'''

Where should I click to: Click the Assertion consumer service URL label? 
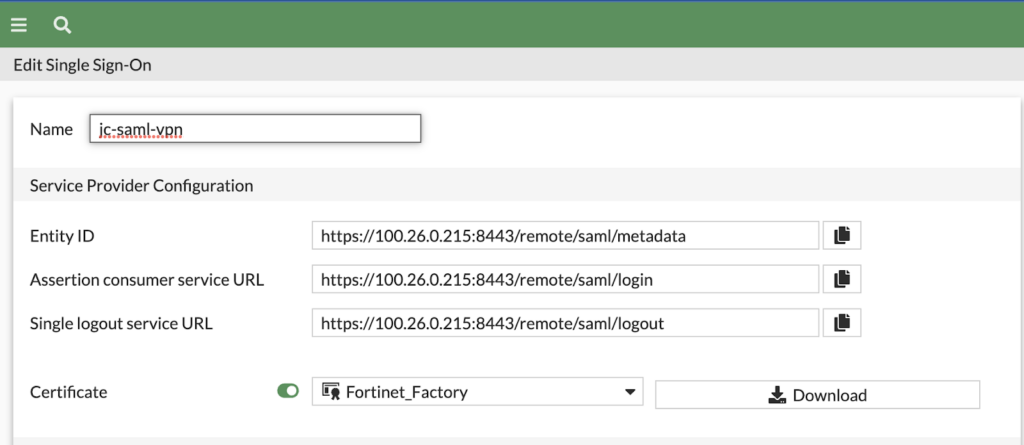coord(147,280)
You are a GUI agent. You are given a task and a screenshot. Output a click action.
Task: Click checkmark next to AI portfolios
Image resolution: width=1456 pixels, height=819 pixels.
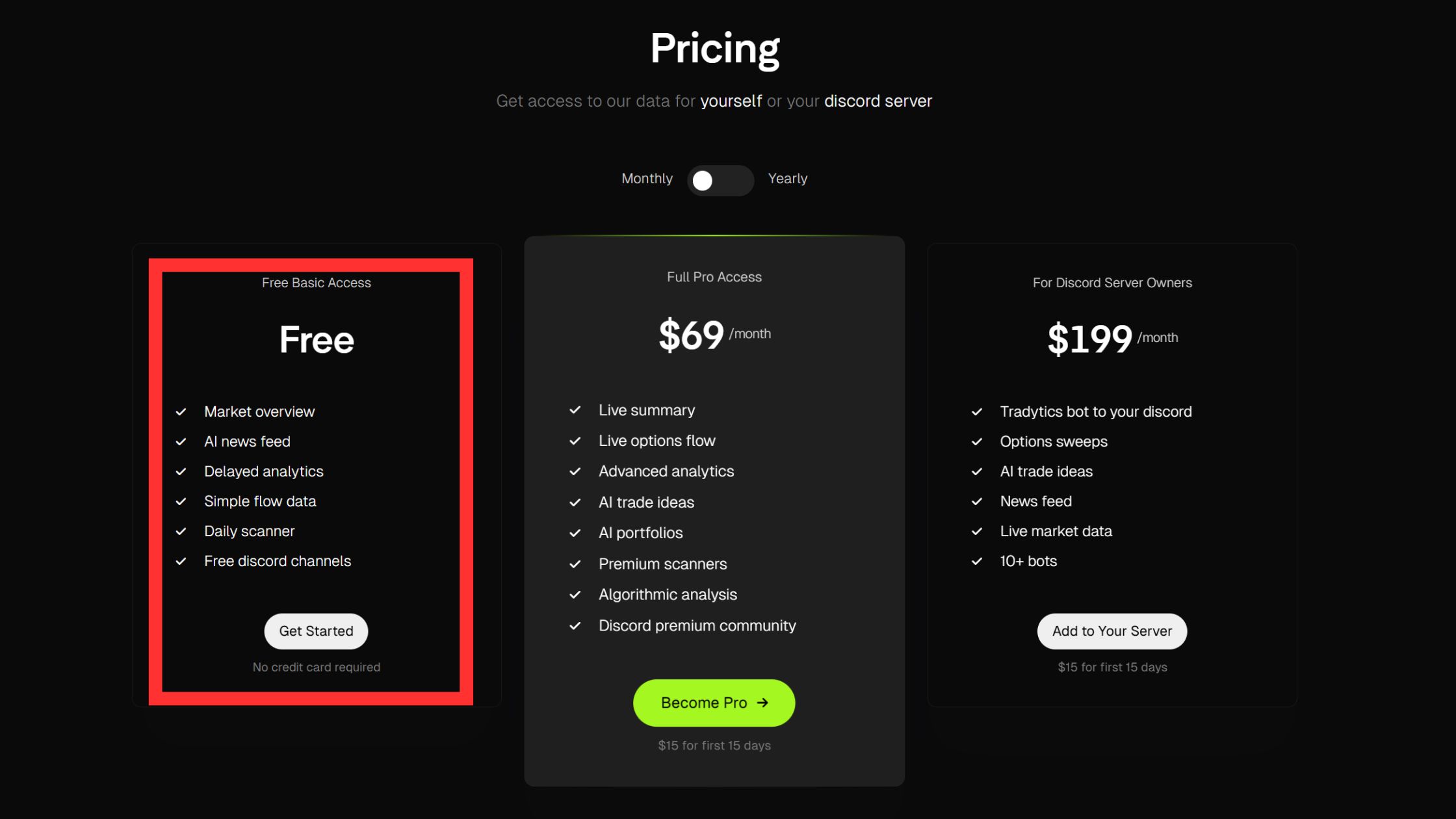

'''

> What needs to be done
Without including any picture, reproduce all of the material exactly.

> Output for this exercise
Where should I click to: Click the Assertion consumer service URL label? 
coord(147,280)
You are a GUI agent. You are given a task and a screenshot. Output a click action.
Task: Click checkmark next to AI portfolios
Image resolution: width=1456 pixels, height=819 pixels.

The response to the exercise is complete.